# WHAT THE TASK ASKS
In the part of the entries that opens with the line containing "You are a computer-use agent. The image size is (700, 620)." and closes with the line containing "[x=63, y=59]", swap "dropdown" for "drop-down list" and leave everything else as it is. Give back only those lines.

# SUPPLIED RECORDS
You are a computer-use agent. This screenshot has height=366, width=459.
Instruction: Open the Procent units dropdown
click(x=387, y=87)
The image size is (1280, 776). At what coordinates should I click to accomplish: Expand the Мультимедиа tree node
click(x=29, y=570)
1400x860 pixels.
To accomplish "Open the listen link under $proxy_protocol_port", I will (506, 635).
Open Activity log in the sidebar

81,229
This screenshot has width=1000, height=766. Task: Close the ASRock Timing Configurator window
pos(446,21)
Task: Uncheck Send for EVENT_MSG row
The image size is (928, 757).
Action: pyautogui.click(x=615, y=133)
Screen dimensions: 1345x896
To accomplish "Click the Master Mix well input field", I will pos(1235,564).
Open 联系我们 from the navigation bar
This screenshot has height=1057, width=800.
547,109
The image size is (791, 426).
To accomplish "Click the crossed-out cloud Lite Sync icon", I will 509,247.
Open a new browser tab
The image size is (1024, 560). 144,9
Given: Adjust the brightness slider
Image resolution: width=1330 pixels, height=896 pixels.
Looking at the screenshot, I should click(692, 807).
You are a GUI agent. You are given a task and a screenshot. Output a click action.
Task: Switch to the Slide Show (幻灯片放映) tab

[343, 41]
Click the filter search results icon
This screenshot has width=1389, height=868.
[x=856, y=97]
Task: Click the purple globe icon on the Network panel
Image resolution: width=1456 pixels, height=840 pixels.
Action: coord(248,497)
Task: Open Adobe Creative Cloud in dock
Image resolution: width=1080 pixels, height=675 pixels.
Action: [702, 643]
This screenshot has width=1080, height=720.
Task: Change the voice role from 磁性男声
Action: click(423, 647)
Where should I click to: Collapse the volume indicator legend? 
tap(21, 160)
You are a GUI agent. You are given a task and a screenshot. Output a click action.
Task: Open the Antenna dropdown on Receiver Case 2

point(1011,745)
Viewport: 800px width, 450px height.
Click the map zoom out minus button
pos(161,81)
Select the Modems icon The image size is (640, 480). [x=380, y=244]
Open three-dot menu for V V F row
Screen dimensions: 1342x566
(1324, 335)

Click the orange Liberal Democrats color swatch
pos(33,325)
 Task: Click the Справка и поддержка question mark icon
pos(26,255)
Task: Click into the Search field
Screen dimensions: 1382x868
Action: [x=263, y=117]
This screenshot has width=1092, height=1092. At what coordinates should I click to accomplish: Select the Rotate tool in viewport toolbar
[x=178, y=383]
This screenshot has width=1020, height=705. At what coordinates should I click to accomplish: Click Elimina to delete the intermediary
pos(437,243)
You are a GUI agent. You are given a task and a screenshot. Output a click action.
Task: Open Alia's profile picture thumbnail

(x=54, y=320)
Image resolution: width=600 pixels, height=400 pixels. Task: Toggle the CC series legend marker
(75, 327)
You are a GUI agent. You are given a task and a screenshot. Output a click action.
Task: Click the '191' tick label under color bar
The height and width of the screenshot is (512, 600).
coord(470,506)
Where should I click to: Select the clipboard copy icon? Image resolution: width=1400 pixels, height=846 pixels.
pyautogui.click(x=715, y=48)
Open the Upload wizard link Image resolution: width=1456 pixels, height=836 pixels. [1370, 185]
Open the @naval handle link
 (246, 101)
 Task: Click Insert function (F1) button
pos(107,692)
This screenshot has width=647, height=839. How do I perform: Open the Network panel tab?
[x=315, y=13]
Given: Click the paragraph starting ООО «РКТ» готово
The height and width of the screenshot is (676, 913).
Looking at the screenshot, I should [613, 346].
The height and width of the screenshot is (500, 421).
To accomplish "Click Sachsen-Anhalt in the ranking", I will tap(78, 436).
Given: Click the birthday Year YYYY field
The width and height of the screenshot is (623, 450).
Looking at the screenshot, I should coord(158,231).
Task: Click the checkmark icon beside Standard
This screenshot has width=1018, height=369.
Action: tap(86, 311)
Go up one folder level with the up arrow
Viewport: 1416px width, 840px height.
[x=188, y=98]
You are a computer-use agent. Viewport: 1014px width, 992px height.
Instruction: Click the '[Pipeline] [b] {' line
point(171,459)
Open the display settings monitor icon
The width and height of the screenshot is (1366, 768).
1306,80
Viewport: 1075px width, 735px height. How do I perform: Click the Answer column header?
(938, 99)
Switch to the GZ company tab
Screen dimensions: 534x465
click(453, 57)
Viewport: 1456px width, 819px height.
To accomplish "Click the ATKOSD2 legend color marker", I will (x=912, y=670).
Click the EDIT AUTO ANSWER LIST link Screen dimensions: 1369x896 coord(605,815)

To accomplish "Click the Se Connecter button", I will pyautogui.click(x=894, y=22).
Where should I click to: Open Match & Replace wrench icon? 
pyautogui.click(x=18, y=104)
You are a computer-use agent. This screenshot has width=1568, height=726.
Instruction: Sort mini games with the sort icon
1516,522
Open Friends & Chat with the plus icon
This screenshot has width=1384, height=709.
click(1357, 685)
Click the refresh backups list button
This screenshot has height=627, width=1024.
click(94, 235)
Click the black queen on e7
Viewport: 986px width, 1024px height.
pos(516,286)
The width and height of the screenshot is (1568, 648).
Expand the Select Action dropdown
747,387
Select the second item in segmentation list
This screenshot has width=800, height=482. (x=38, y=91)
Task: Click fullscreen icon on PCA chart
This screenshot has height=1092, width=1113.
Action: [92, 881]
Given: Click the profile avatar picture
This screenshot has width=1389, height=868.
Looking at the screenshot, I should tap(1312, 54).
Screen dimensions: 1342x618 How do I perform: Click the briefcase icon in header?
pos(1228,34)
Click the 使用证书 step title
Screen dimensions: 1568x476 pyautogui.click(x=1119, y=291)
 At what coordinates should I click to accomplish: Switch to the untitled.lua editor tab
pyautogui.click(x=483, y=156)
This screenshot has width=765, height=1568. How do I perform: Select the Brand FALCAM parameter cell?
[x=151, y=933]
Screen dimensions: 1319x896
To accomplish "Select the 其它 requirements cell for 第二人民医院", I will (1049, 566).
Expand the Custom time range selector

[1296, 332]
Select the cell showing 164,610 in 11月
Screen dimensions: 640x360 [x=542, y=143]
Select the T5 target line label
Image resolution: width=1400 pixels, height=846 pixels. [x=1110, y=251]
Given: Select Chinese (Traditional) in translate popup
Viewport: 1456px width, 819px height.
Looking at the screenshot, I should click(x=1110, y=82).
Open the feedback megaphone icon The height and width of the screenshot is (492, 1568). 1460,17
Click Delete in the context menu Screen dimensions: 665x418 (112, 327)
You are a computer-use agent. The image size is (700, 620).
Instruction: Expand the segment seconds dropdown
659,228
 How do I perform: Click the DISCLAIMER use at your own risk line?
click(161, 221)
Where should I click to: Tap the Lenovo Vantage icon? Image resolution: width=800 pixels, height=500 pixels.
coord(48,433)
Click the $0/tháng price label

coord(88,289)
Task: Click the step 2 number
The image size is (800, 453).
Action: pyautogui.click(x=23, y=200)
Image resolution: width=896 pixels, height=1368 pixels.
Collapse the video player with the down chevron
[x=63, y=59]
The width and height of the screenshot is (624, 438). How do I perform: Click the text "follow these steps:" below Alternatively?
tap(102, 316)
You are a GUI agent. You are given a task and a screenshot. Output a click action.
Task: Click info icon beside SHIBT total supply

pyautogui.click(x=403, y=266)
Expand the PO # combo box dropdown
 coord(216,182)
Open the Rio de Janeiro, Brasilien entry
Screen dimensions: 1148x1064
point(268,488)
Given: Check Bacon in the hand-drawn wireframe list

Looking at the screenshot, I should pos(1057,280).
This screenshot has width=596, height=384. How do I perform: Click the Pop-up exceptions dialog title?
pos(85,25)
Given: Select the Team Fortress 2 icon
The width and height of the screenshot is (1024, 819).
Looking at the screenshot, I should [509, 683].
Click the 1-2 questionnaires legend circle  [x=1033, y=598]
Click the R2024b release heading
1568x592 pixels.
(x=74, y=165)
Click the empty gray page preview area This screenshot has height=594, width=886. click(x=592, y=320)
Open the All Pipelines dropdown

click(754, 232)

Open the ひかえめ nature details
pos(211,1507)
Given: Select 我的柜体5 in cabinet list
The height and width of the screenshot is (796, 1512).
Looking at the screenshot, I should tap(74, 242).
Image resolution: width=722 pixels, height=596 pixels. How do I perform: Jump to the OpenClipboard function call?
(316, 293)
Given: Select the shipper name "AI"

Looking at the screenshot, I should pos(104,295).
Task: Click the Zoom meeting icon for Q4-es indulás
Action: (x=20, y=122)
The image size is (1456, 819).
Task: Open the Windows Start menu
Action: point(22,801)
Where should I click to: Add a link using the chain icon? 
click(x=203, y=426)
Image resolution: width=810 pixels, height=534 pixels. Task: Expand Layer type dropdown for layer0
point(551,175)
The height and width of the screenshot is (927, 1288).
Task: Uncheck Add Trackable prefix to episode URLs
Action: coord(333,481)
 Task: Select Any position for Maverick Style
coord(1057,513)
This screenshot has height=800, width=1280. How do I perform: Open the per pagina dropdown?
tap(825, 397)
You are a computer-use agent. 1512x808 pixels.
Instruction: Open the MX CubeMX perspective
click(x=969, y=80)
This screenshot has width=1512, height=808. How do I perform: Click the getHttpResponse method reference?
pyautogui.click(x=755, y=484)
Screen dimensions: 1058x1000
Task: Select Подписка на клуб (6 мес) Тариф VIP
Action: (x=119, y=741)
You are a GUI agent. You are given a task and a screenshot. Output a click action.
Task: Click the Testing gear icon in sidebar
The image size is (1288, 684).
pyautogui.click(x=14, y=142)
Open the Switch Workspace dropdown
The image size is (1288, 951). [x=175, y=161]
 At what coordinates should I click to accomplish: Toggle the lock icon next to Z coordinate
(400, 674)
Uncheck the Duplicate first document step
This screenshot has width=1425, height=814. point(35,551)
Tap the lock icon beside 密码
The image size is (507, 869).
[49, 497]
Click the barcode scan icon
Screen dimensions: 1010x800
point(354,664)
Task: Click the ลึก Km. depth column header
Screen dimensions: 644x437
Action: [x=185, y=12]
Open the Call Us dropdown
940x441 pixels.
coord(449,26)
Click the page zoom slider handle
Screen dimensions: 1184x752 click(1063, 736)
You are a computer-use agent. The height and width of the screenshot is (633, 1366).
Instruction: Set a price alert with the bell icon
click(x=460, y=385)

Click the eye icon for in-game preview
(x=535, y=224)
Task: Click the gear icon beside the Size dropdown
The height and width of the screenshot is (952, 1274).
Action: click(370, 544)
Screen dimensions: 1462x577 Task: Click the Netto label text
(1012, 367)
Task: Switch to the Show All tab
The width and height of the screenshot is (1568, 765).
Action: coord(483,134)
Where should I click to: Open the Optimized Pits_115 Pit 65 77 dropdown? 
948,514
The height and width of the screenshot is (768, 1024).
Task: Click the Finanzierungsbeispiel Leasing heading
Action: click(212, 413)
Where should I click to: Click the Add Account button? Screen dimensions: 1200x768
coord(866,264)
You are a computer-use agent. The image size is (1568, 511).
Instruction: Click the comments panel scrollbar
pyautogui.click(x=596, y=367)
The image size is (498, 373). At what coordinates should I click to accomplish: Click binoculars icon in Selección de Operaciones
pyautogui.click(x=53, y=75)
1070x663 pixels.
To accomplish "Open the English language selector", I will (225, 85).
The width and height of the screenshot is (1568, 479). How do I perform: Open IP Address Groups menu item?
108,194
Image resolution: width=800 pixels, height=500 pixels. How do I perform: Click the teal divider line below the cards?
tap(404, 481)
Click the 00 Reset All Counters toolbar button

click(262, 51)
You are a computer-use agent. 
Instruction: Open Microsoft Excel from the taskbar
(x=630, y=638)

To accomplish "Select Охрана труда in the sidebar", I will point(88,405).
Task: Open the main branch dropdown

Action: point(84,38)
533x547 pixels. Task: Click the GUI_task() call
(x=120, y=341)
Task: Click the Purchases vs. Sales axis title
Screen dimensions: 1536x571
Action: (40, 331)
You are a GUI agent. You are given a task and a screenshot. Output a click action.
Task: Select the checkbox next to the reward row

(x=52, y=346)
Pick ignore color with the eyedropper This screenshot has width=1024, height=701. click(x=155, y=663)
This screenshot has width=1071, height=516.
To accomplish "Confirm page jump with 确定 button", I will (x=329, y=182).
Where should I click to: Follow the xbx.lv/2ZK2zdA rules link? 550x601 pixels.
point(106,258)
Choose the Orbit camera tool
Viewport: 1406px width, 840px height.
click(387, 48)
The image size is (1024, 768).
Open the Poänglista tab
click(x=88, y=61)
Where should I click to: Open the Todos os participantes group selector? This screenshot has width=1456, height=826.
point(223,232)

# CORRECT ANSWER
You are a computer-use agent. The image size is (700, 620).
Instruction: Expand the segment seconds drop-down list
659,228
 How do I perform: Click the DISCLAIMER use at your own risk line?
click(161, 221)
Where should I click to: Tap the Lenovo Vantage icon? Image resolution: width=800 pixels, height=500 pixels.
coord(48,433)
Click the $0/tháng price label

coord(88,289)
Task: Click the step 2 number
The image size is (800, 453).
Action: pyautogui.click(x=23, y=200)
Image resolution: width=896 pixels, height=1368 pixels.
Collapse the video player with the down chevron
[x=63, y=59]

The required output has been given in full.